[Stored items]

========================================

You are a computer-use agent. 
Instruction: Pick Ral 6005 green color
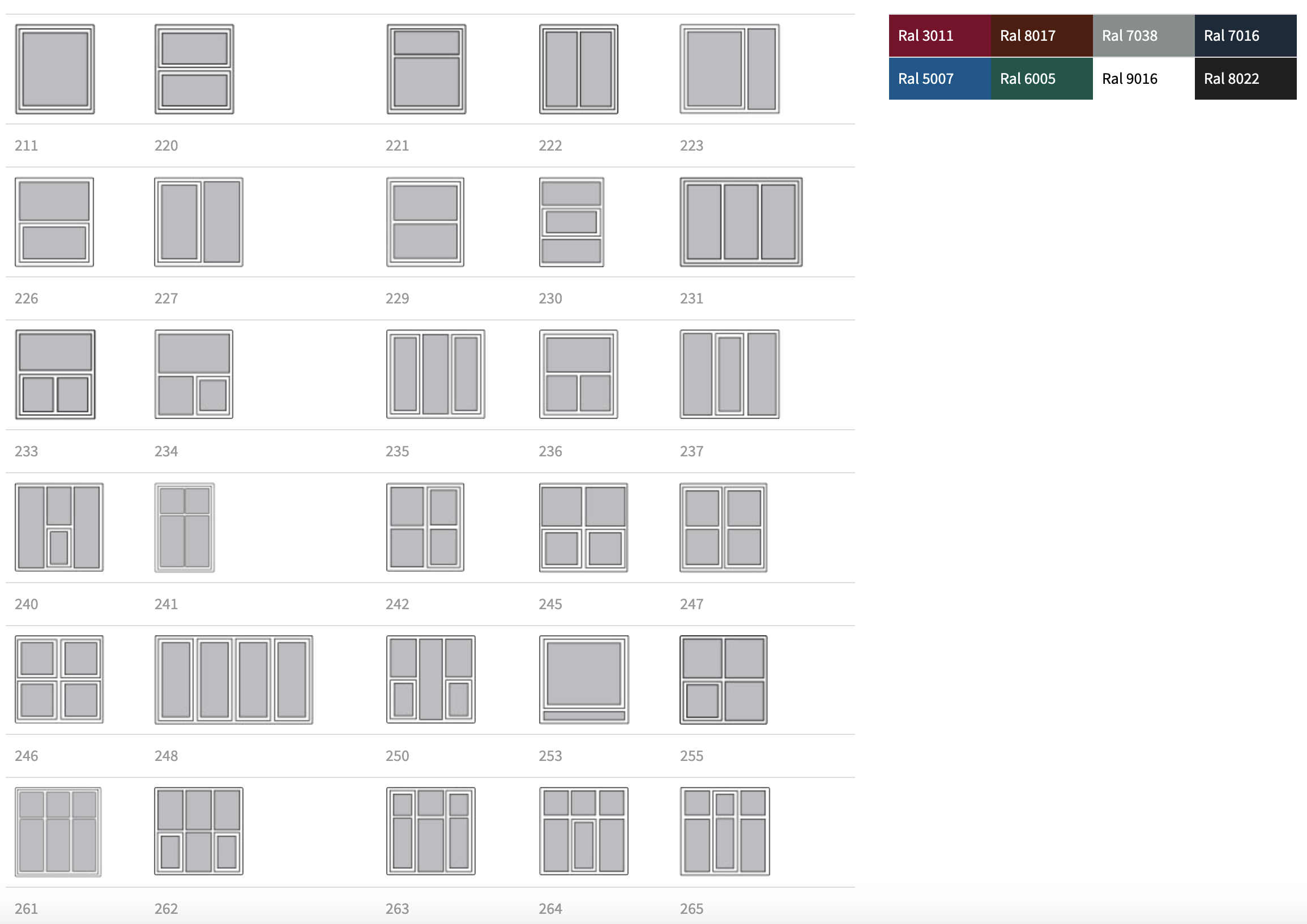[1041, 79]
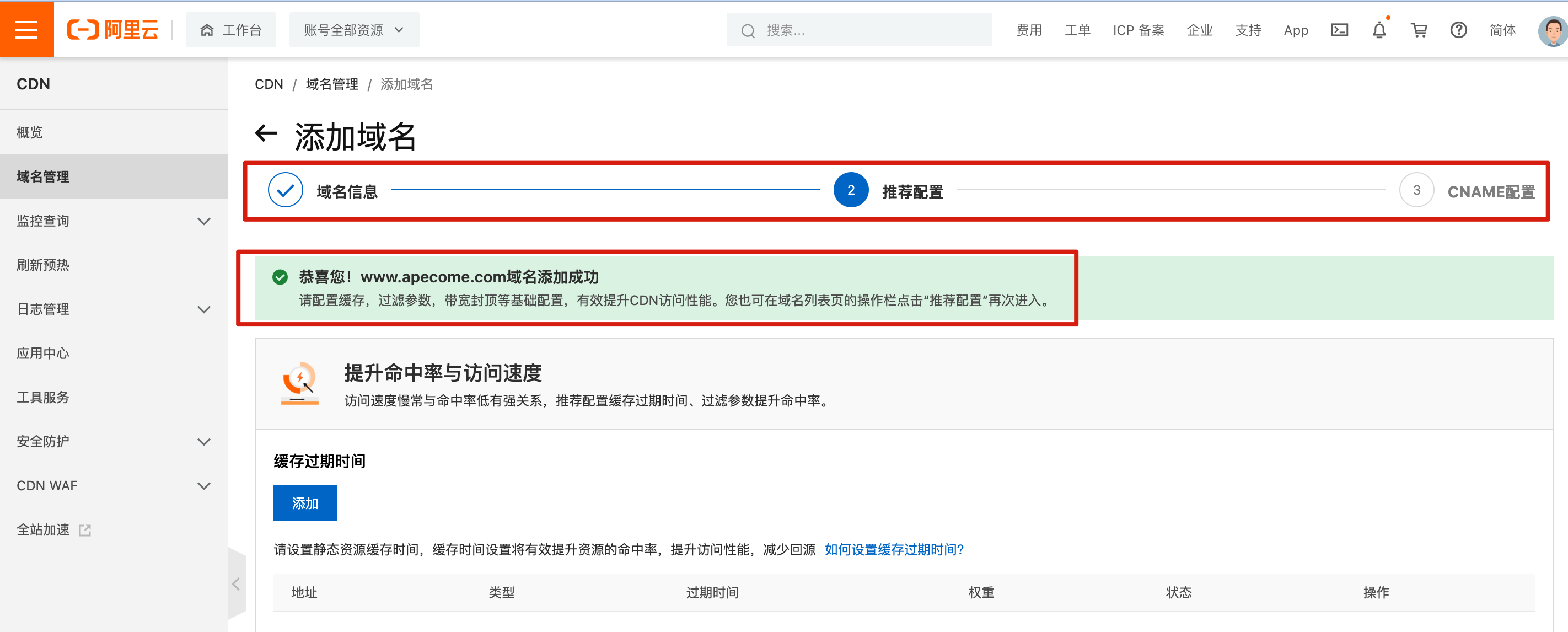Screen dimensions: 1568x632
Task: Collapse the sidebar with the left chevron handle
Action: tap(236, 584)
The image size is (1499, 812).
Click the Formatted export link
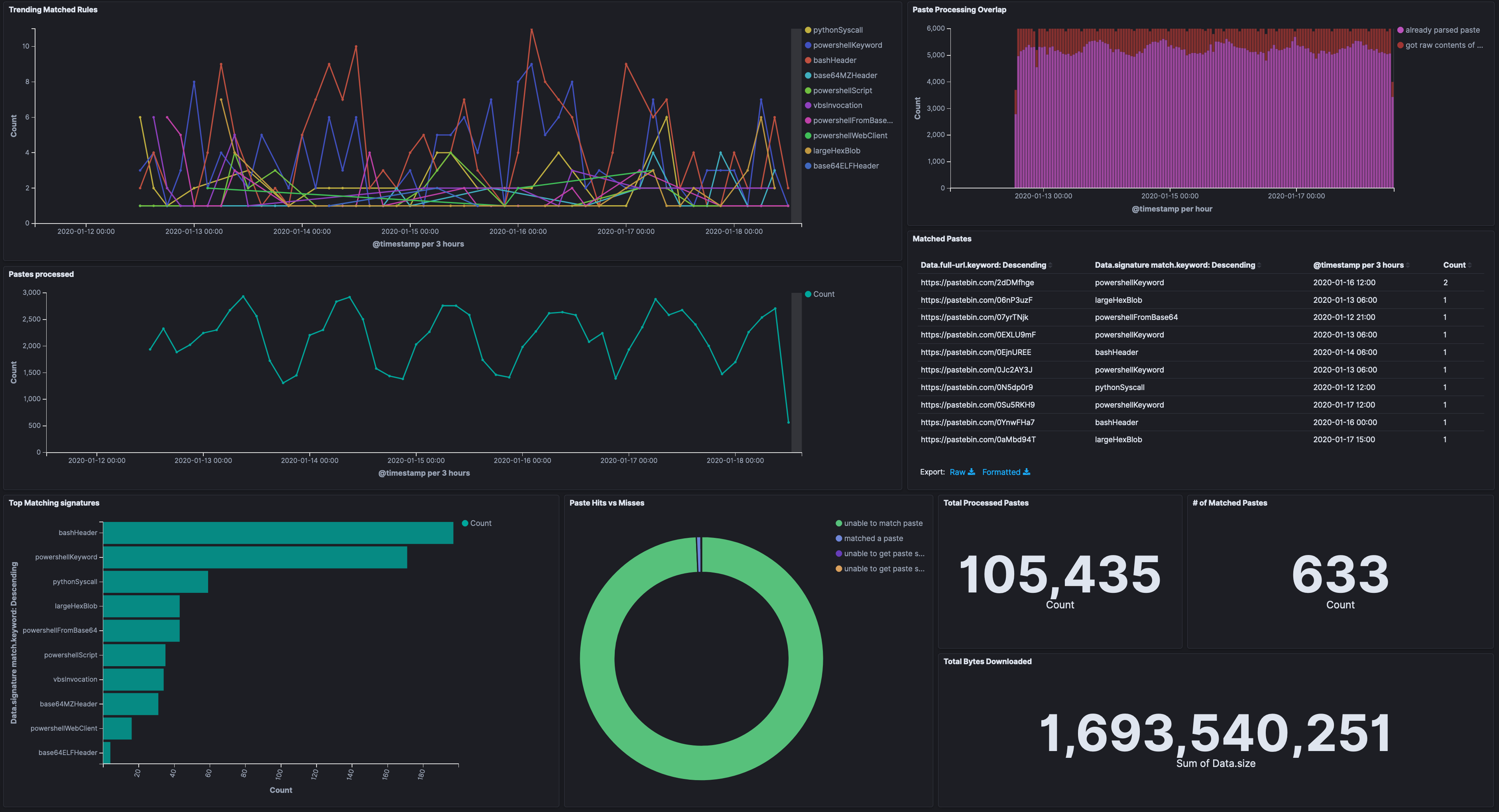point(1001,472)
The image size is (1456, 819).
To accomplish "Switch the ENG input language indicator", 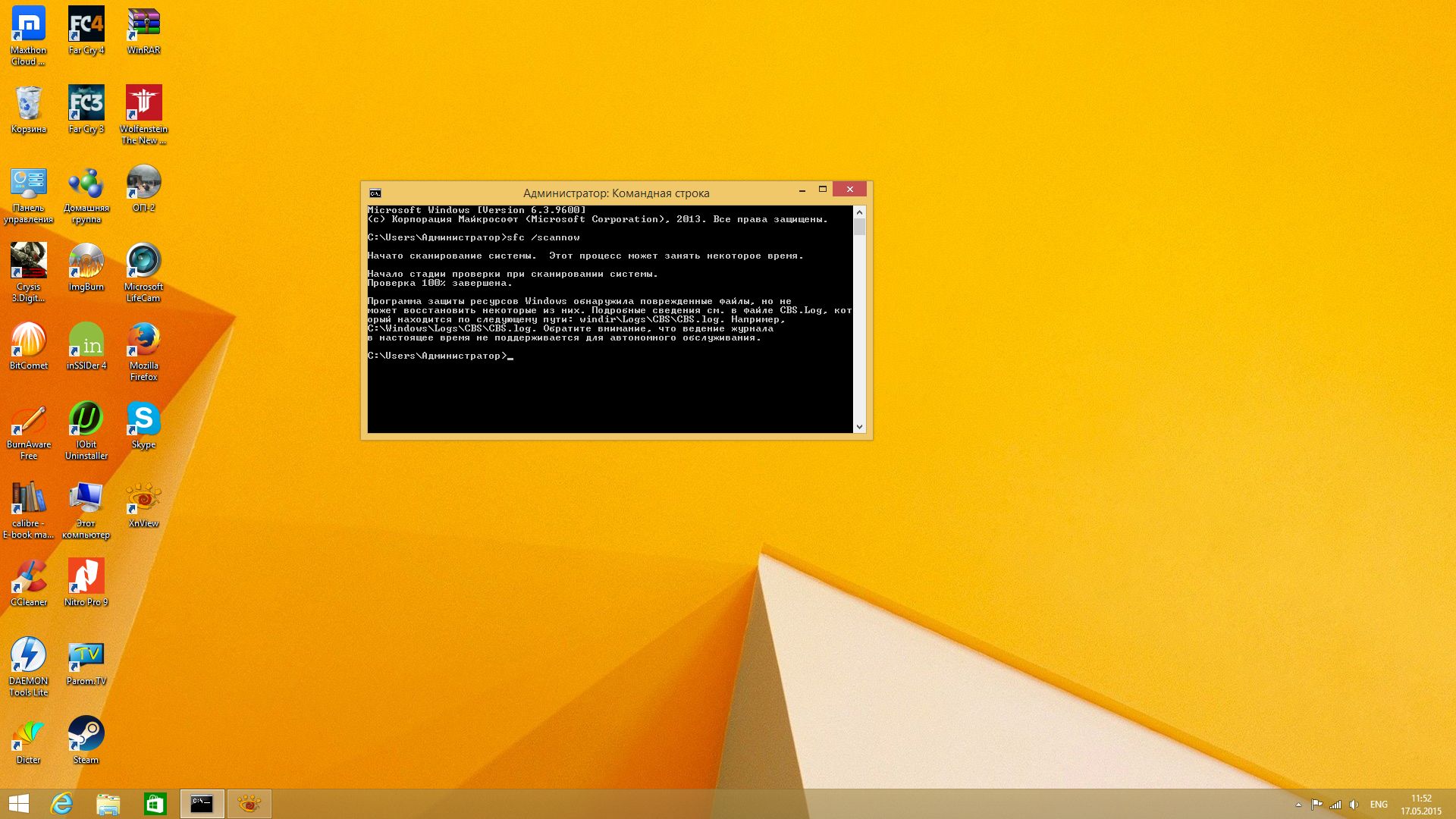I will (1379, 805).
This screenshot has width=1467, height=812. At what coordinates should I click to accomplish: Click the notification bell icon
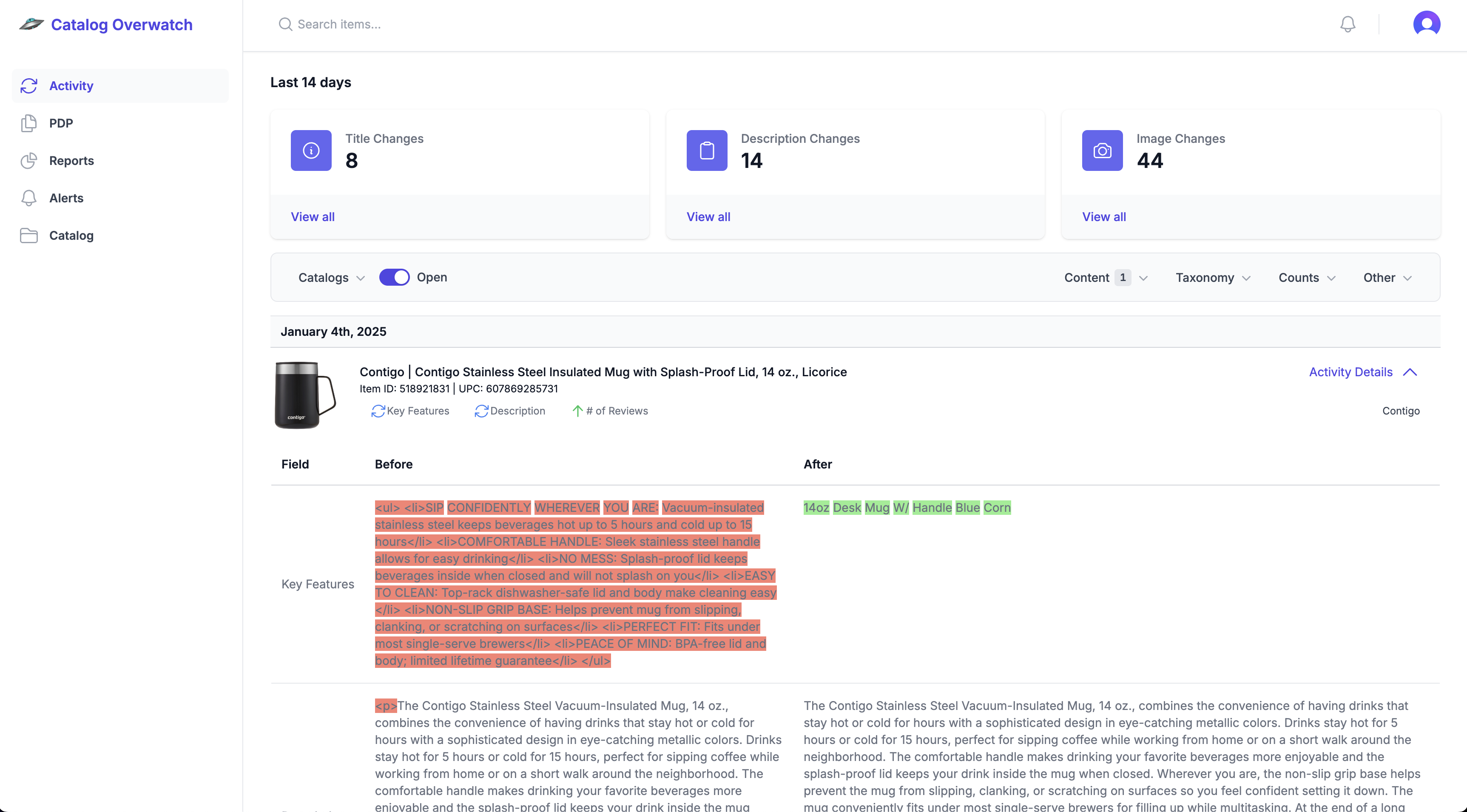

========================================

● **PROBLEM TO SOLVE**
Among the lines of the records, copy out each one that contains the word "image".

● **EXPECTED ANSWER**
The image size is (1499, 812).
The image size is (1456, 819).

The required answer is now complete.